*** Opening The input ***

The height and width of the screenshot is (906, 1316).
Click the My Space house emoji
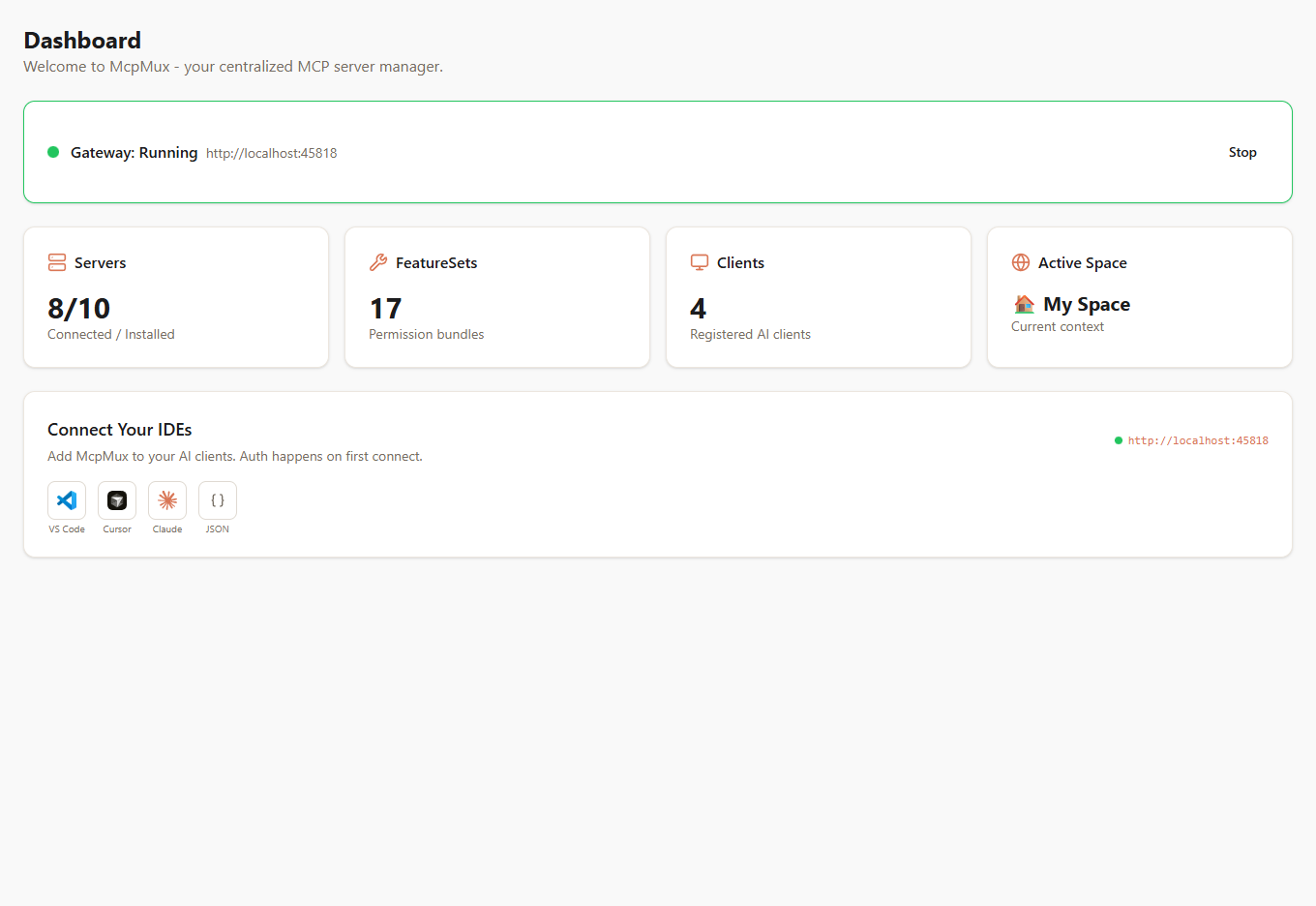coord(1024,305)
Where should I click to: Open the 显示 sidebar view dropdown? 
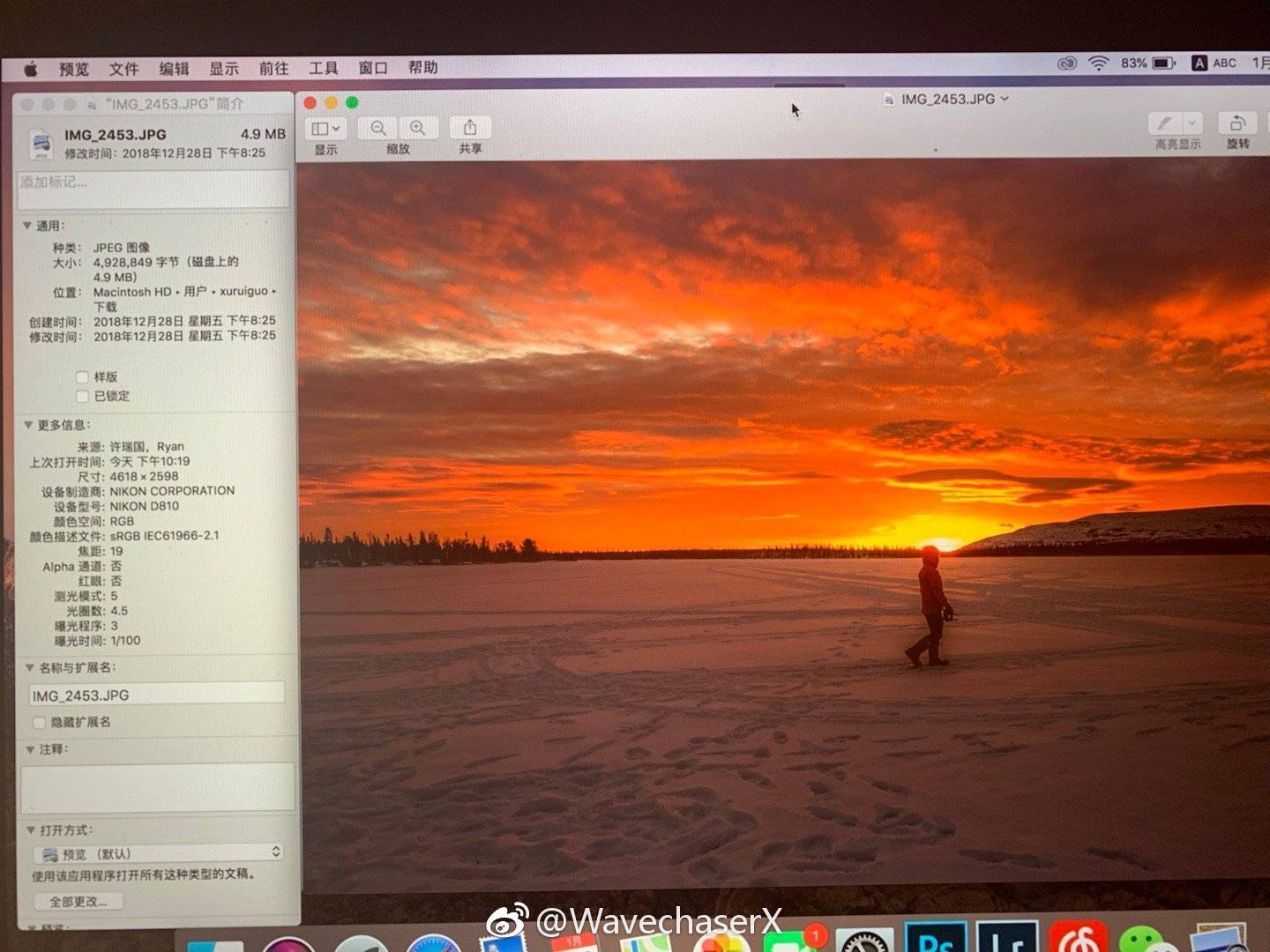click(x=325, y=129)

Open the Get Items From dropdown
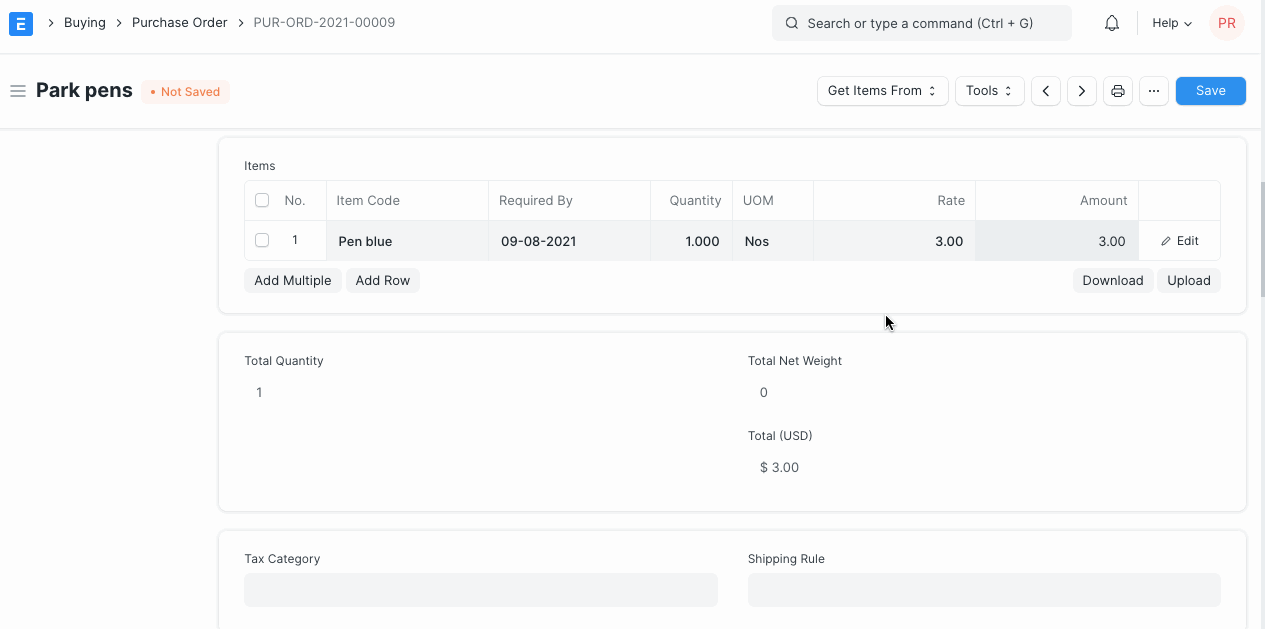tap(882, 90)
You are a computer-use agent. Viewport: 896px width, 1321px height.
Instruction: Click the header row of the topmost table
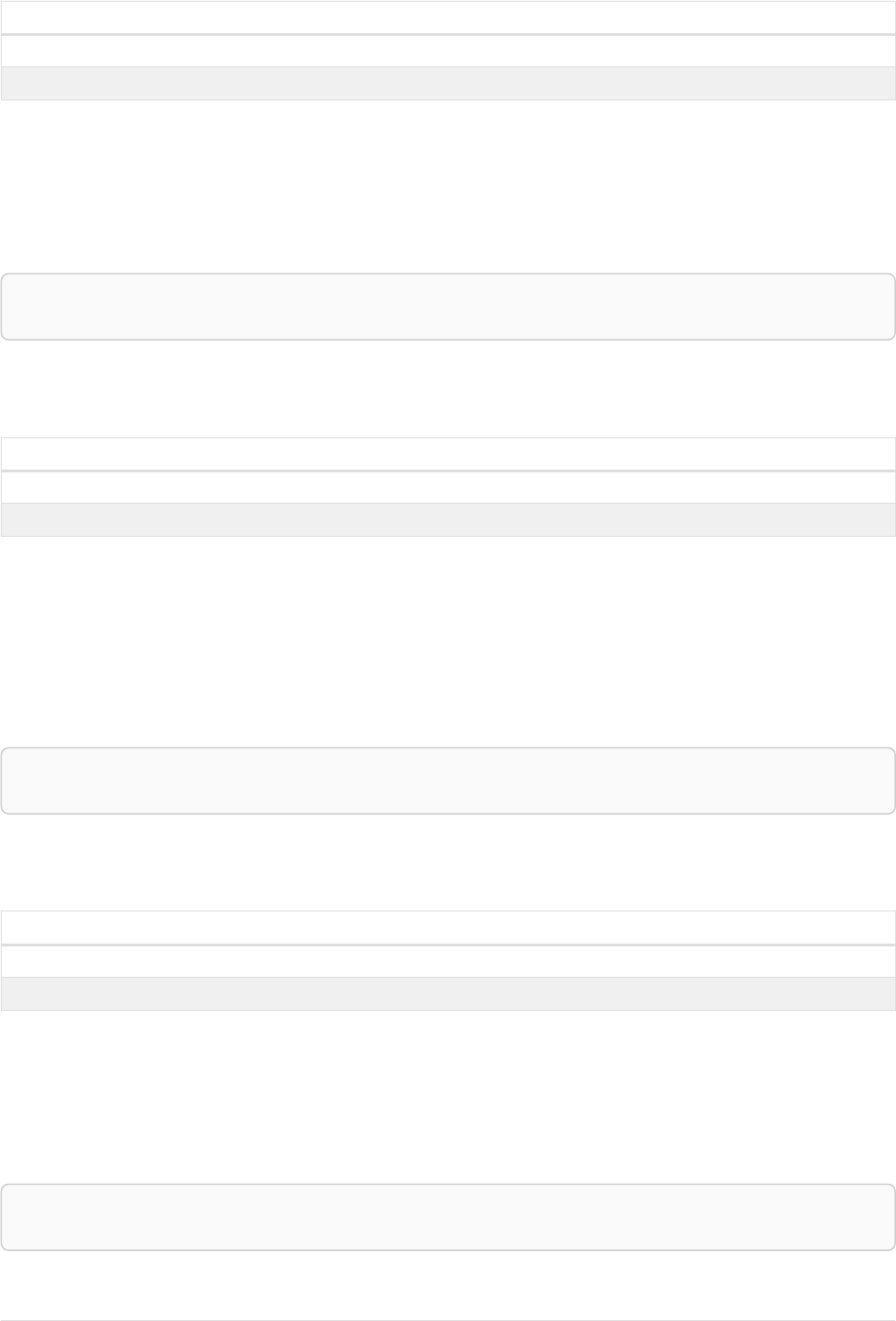point(448,17)
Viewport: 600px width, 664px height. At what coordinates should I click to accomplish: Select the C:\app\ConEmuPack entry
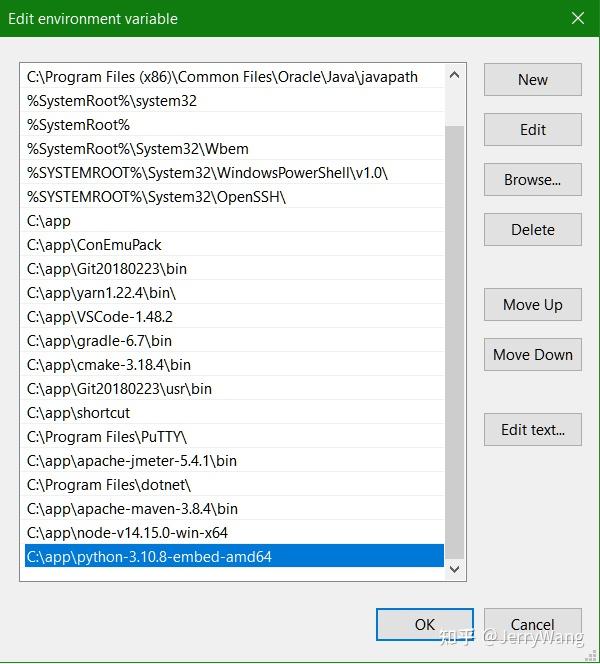tap(235, 245)
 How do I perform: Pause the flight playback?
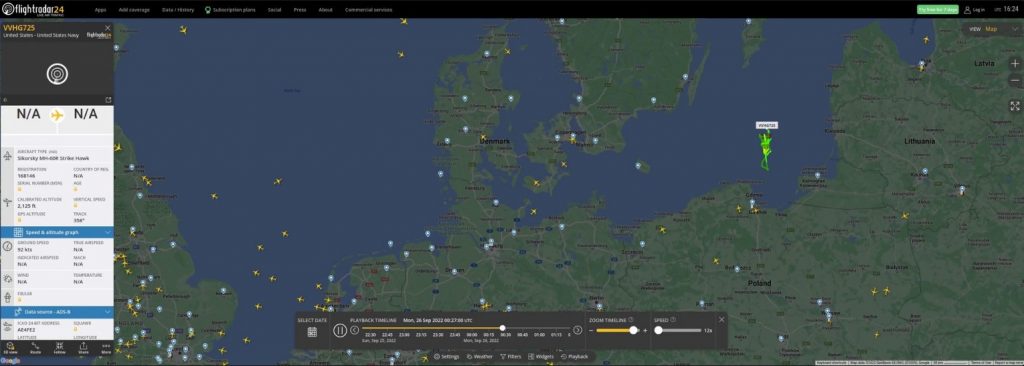click(x=340, y=330)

*** Closing The input ***

Task statement: The reply must hold every line above exactly as written and none of the pictures.

Output below:
The height and width of the screenshot is (906, 1316).
Click the My Space house emoji
coord(1024,305)
Where should I click to: Open the 显示 sidebar view dropdown? 
click(x=325, y=129)

Open the Get Items From dropdown
tap(882, 90)
You are a computer-use agent. Viewport: 896px width, 1321px height.
Instruction: Click the header row of the topmost table
point(448,17)
Viewport: 600px width, 664px height. At what coordinates should I click to accomplish: Select the C:\app\ConEmuPack entry
tap(235, 245)
 How do I perform: Pause the flight playback?
click(x=340, y=330)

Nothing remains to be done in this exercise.